* [PROMPT]: The required output is every line from the one containing "This screenshot has width=1211, height=714." through the last line of the listing below, copied exactly, pictures excluded.

* [EXERCISE INPUTS]:
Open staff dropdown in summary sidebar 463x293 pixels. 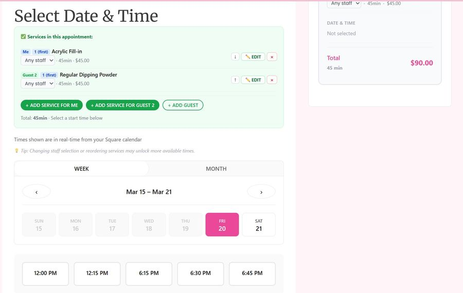[344, 4]
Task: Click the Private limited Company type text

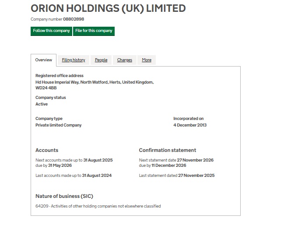Action: coord(58,125)
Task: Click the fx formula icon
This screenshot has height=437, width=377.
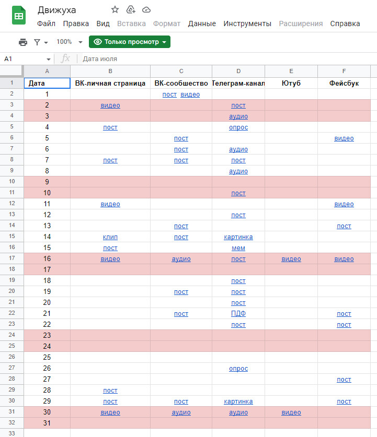Action: tap(65, 58)
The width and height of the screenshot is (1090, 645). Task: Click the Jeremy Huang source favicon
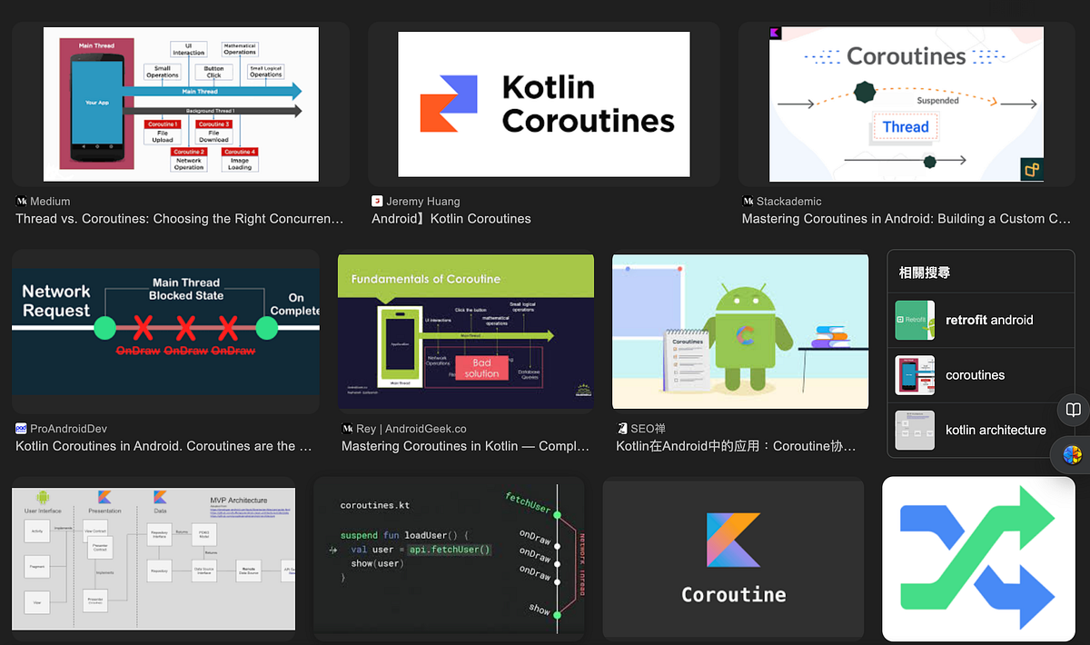[x=375, y=201]
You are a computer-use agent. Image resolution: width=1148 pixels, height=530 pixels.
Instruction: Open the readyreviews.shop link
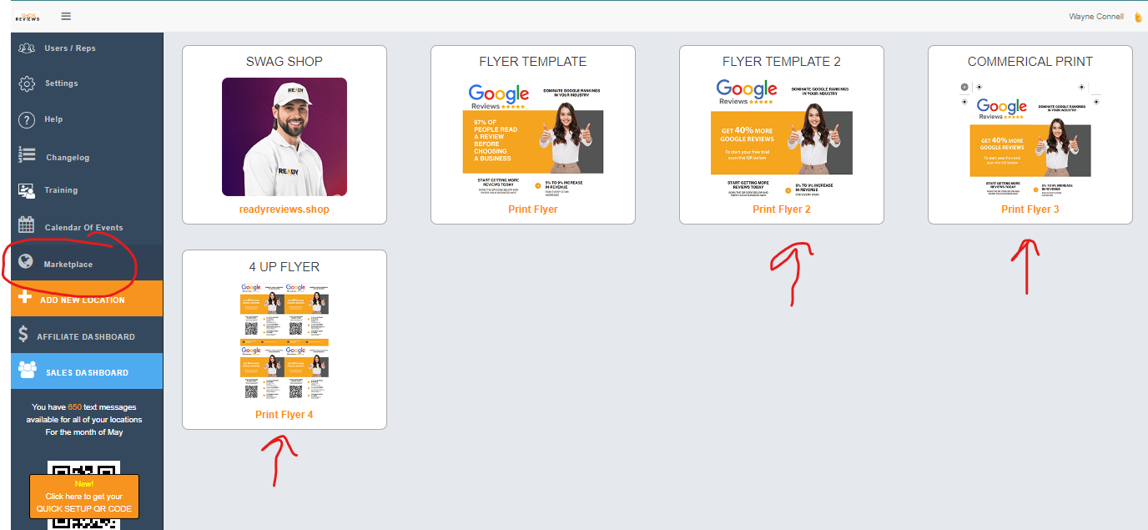pyautogui.click(x=284, y=209)
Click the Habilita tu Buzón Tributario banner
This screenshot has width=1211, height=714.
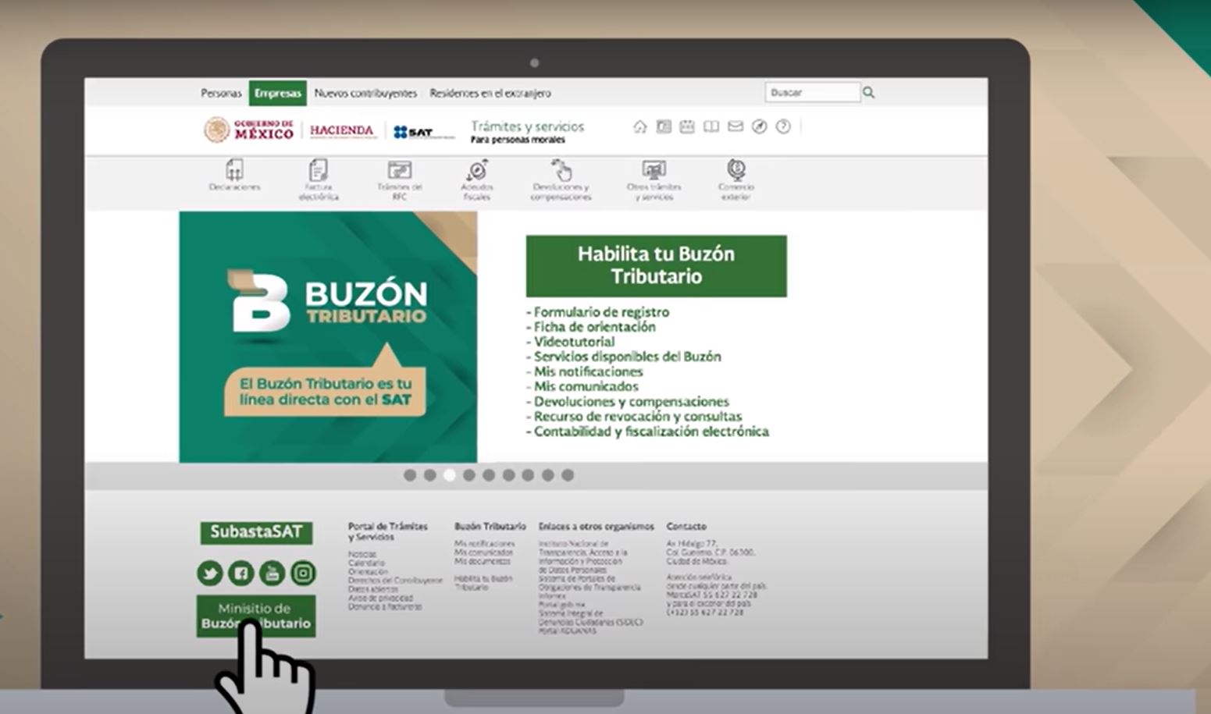[656, 265]
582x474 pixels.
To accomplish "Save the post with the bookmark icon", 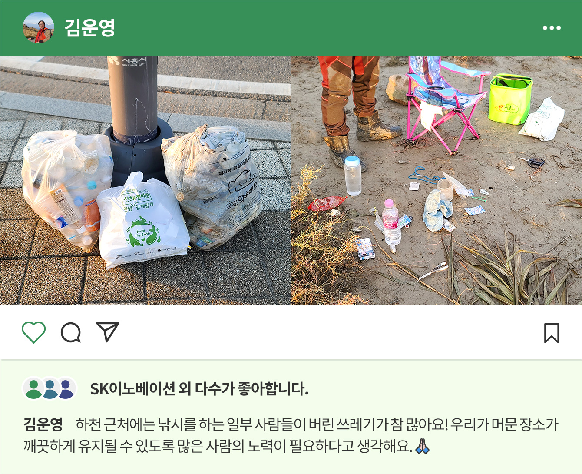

* [EXERCISE RESPONSE]:
This screenshot has width=1211, height=714.
[656, 265]
582x474 pixels.
To accomplish "Save the post with the bookmark icon", 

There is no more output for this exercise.